**Assigned task**: The answer must be an exact transcription of all the records below.

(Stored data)
━━━━
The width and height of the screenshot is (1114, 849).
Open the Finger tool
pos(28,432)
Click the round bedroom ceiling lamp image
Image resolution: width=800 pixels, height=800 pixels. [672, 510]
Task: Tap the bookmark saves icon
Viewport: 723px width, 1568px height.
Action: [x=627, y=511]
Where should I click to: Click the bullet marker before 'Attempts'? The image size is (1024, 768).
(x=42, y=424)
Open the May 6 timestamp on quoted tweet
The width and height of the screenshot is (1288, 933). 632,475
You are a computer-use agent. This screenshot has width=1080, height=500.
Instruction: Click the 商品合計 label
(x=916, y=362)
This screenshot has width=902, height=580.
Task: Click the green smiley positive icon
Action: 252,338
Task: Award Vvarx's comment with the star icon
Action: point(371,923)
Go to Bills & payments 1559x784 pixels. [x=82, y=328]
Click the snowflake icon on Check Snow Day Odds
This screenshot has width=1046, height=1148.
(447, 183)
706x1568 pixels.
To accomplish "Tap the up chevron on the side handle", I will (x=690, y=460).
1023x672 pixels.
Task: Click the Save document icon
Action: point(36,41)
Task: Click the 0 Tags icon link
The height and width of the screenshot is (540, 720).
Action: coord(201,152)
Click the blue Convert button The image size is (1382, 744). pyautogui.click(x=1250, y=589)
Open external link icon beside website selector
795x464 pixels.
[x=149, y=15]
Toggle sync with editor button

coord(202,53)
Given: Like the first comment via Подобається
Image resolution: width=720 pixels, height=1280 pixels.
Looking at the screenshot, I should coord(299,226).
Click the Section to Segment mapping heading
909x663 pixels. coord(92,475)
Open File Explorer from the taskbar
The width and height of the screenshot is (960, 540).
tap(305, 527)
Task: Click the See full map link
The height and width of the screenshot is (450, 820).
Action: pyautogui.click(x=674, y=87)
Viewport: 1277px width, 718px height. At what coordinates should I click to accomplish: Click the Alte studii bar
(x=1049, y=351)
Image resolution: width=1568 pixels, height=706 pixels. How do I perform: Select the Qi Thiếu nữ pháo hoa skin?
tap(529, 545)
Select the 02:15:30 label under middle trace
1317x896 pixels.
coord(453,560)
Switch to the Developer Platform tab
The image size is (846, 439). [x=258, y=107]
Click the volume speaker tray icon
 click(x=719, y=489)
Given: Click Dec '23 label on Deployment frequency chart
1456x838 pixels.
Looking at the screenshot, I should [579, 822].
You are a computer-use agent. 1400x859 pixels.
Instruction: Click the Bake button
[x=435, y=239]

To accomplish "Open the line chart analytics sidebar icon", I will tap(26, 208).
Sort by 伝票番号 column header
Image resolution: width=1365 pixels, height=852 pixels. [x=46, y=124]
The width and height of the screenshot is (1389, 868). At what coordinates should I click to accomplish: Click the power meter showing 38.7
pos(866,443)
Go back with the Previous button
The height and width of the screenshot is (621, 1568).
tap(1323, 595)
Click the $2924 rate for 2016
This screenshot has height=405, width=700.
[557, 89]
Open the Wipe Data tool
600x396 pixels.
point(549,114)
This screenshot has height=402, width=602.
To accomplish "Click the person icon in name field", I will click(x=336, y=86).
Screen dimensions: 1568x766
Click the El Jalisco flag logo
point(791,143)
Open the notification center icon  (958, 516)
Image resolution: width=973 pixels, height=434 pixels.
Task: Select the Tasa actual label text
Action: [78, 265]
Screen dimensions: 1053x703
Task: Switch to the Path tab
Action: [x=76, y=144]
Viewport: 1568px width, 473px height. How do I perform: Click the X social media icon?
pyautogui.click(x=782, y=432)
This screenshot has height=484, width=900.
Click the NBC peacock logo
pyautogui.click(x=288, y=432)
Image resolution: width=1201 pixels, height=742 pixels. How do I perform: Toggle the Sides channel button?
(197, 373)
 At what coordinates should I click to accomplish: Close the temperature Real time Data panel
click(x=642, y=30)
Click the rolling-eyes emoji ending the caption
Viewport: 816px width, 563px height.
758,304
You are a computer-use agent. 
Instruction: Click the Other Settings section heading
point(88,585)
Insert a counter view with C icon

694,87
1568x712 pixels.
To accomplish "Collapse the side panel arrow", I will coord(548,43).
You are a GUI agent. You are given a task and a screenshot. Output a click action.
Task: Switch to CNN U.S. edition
━━━━
**Task output**:
The width and height of the screenshot is (1114, 849).
Open the Finger tool
pos(28,432)
Click the round bedroom ceiling lamp image
Image resolution: width=800 pixels, height=800 pixels. [672, 510]
Task: Tap the bookmark saves icon
Viewport: 723px width, 1568px height.
Action: [x=627, y=511]
Where should I click to: Click the bullet marker before 'Attempts'? The image size is (1024, 768).
(x=42, y=424)
Open the May 6 timestamp on quoted tweet
The width and height of the screenshot is (1288, 933). 632,475
You are a computer-use agent. This screenshot has width=1080, height=500.
Instruction: Click the 商品合計 label
(x=916, y=362)
This screenshot has width=902, height=580.
Task: Click the green smiley positive icon
Action: 252,338
Task: Award Vvarx's comment with the star icon
Action: point(371,923)
Go to Bills & payments 1559x784 pixels. [x=82, y=328]
Click the snowflake icon on Check Snow Day Odds
This screenshot has width=1046, height=1148.
(447, 183)
706x1568 pixels.
To accomplish "Tap the up chevron on the side handle", I will (x=690, y=460).
1023x672 pixels.
Task: Click the Save document icon
Action: point(36,41)
Task: Click the 0 Tags icon link
The height and width of the screenshot is (540, 720).
Action: coord(201,152)
Click the blue Convert button The image size is (1382, 744). pyautogui.click(x=1250, y=589)
Open external link icon beside website selector
795x464 pixels.
[x=149, y=15]
Toggle sync with editor button

coord(202,53)
Given: Like the first comment via Подобається
Image resolution: width=720 pixels, height=1280 pixels.
Looking at the screenshot, I should coord(299,226).
Click the Section to Segment mapping heading
909x663 pixels. coord(92,475)
Open File Explorer from the taskbar
The width and height of the screenshot is (960, 540).
tap(305, 527)
Task: Click the See full map link
The height and width of the screenshot is (450, 820).
Action: pyautogui.click(x=674, y=87)
Viewport: 1277px width, 718px height. At what coordinates should I click to accomplish: Click the Alte studii bar
(x=1049, y=351)
Image resolution: width=1568 pixels, height=706 pixels. How do I perform: Select the Qi Thiếu nữ pháo hoa skin?
tap(529, 545)
Select the 02:15:30 label under middle trace
1317x896 pixels.
coord(453,560)
Switch to the Developer Platform tab
The image size is (846, 439). [x=258, y=107]
Click the volume speaker tray icon
 click(x=719, y=489)
Given: Click Dec '23 label on Deployment frequency chart
1456x838 pixels.
Looking at the screenshot, I should [579, 822].
You are a computer-use agent. 1400x859 pixels.
Instruction: Click the Bake button
[x=435, y=239]

To accomplish "Open the line chart analytics sidebar icon", I will tap(26, 208).
Sort by 伝票番号 column header
Image resolution: width=1365 pixels, height=852 pixels. [x=46, y=124]
The width and height of the screenshot is (1389, 868). At what coordinates should I click to accomplish: Click the power meter showing 38.7
pos(866,443)
Go back with the Previous button
The height and width of the screenshot is (621, 1568).
tap(1323, 595)
Click the $2924 rate for 2016
This screenshot has height=405, width=700.
[557, 89]
Open the Wipe Data tool
600x396 pixels.
point(549,114)
This screenshot has height=402, width=602.
To accomplish "Click the person icon in name field", I will click(x=336, y=86).
Screen dimensions: 1568x766
Click the El Jalisco flag logo
point(791,143)
Open the notification center icon  (958, 516)
Image resolution: width=973 pixels, height=434 pixels.
Task: Select the Tasa actual label text
Action: [78, 265]
Screen dimensions: 1053x703
Task: Switch to the Path tab
Action: [x=76, y=144]
Viewport: 1568px width, 473px height. How do I perform: Click the X social media icon?
pyautogui.click(x=782, y=432)
This screenshot has height=484, width=900.
Click the NBC peacock logo
pyautogui.click(x=288, y=432)
Image resolution: width=1201 pixels, height=742 pixels. How do I perform: Toggle the Sides channel button?
(197, 373)
 At what coordinates should I click to accomplish: Close the temperature Real time Data panel
click(x=642, y=30)
Click the rolling-eyes emoji ending the caption
Viewport: 816px width, 563px height.
758,304
You are a computer-use agent. 
Instruction: Click the Other Settings section heading
point(88,585)
Insert a counter view with C icon

694,87
1568x712 pixels.
To accomplish "Collapse the side panel arrow", I will coord(548,43).
You are a GUI agent. You are given a task and a screenshot. Output a click action.
Task: Switch to CNN U.S. edition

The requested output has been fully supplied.